**Problem statement**
Copy these records line for line, keeping every character as it appears.

**Data to use**
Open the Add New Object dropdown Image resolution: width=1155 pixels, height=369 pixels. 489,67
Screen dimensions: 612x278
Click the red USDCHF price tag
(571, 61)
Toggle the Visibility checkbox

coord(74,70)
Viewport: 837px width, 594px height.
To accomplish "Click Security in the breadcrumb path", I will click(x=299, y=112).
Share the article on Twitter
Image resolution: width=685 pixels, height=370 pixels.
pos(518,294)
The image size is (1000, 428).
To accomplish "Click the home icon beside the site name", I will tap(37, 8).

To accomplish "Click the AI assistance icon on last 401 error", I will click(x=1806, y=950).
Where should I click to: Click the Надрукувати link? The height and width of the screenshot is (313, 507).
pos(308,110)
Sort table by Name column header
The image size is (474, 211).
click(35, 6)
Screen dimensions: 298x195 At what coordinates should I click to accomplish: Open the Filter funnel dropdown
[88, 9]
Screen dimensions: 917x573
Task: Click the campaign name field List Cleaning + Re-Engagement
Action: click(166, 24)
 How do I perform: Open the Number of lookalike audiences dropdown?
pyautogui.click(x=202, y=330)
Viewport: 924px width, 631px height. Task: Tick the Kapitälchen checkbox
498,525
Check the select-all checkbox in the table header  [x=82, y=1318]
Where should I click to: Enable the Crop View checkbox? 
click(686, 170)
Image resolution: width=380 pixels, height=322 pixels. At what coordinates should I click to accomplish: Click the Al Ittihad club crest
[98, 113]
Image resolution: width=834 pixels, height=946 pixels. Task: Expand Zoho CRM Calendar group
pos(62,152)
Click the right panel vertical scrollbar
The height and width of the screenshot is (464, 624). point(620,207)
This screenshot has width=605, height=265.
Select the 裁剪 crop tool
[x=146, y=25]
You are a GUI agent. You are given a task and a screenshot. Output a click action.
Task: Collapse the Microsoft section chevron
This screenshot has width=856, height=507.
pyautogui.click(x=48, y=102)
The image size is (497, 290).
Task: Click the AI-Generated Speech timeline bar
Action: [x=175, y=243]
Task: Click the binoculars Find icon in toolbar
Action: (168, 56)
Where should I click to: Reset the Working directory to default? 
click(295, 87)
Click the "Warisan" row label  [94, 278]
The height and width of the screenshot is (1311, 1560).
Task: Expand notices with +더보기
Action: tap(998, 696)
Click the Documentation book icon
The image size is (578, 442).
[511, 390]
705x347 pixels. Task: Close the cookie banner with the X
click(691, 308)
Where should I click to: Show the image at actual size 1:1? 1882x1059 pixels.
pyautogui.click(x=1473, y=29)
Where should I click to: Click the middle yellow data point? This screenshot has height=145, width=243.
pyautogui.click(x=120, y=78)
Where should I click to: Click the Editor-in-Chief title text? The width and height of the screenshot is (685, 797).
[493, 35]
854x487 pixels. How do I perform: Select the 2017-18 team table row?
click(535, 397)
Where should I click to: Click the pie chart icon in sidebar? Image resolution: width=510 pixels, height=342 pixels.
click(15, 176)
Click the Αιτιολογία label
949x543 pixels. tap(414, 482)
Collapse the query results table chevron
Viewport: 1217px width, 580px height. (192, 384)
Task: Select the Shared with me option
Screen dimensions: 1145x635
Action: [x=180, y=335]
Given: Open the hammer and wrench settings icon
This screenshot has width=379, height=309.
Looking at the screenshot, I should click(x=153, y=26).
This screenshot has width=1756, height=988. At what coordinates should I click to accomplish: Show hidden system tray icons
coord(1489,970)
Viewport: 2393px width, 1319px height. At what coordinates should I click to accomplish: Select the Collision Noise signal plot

**Exercise output**
Open the Add New Object dropdown Image resolution: width=1155 pixels, height=369 pixels. 489,67
Screen dimensions: 612x278
Click the red USDCHF price tag
(571, 61)
Toggle the Visibility checkbox

coord(74,70)
Viewport: 837px width, 594px height.
To accomplish "Click Security in the breadcrumb path", I will click(x=299, y=112).
Share the article on Twitter
Image resolution: width=685 pixels, height=370 pixels.
pos(518,294)
The image size is (1000, 428).
To accomplish "Click the home icon beside the site name", I will tap(37, 8).

To accomplish "Click the AI assistance icon on last 401 error", I will click(x=1806, y=950).
Where should I click to: Click the Надрукувати link? The height and width of the screenshot is (313, 507).
pos(308,110)
Sort table by Name column header
The image size is (474, 211).
click(35, 6)
Screen dimensions: 298x195 At what coordinates should I click to accomplish: Open the Filter funnel dropdown
[88, 9]
Screen dimensions: 917x573
Task: Click the campaign name field List Cleaning + Re-Engagement
Action: click(166, 24)
 How do I perform: Open the Number of lookalike audiences dropdown?
pyautogui.click(x=202, y=330)
Viewport: 924px width, 631px height. Task: Tick the Kapitälchen checkbox
498,525
Check the select-all checkbox in the table header  [x=82, y=1318]
Where should I click to: Enable the Crop View checkbox? 
click(686, 170)
Image resolution: width=380 pixels, height=322 pixels. At what coordinates should I click to accomplish: Click the Al Ittihad club crest
[98, 113]
Image resolution: width=834 pixels, height=946 pixels. Task: Expand Zoho CRM Calendar group
pos(62,152)
Click the right panel vertical scrollbar
The height and width of the screenshot is (464, 624). point(620,207)
This screenshot has width=605, height=265.
Select the 裁剪 crop tool
[x=146, y=25]
You are a GUI agent. You are given a task and a screenshot. Output a click action.
Task: Collapse the Microsoft section chevron
This screenshot has width=856, height=507.
pyautogui.click(x=48, y=102)
The image size is (497, 290).
Task: Click the AI-Generated Speech timeline bar
Action: [x=175, y=243]
Task: Click the binoculars Find icon in toolbar
Action: (168, 56)
Where should I click to: Reset the Working directory to default? 
click(295, 87)
Click the "Warisan" row label  [94, 278]
The height and width of the screenshot is (1311, 1560).
Task: Expand notices with +더보기
Action: tap(998, 696)
Click the Documentation book icon
The image size is (578, 442).
[511, 390]
705x347 pixels. Task: Close the cookie banner with the X
click(691, 308)
Where should I click to: Show the image at actual size 1:1? 1882x1059 pixels.
pyautogui.click(x=1473, y=29)
Where should I click to: Click the middle yellow data point? This screenshot has height=145, width=243.
pyautogui.click(x=120, y=78)
Where should I click to: Click the Editor-in-Chief title text? The width and height of the screenshot is (685, 797).
[493, 35]
854x487 pixels. How do I perform: Select the 2017-18 team table row?
click(535, 397)
Where should I click to: Click the pie chart icon in sidebar? Image resolution: width=510 pixels, height=342 pixels.
click(15, 176)
Click the Αιτιολογία label
949x543 pixels. tap(414, 482)
Collapse the query results table chevron
Viewport: 1217px width, 580px height. (192, 384)
Task: Select the Shared with me option
Screen dimensions: 1145x635
Action: [x=180, y=335]
Given: Open the hammer and wrench settings icon
This screenshot has width=379, height=309.
Looking at the screenshot, I should click(x=153, y=26).
This screenshot has width=1756, height=988. At what coordinates should I click to accomplish: Show hidden system tray icons
coord(1489,970)
Viewport: 2393px width, 1319px height. At what coordinates should I click to accomplish: Select the Collision Noise signal plot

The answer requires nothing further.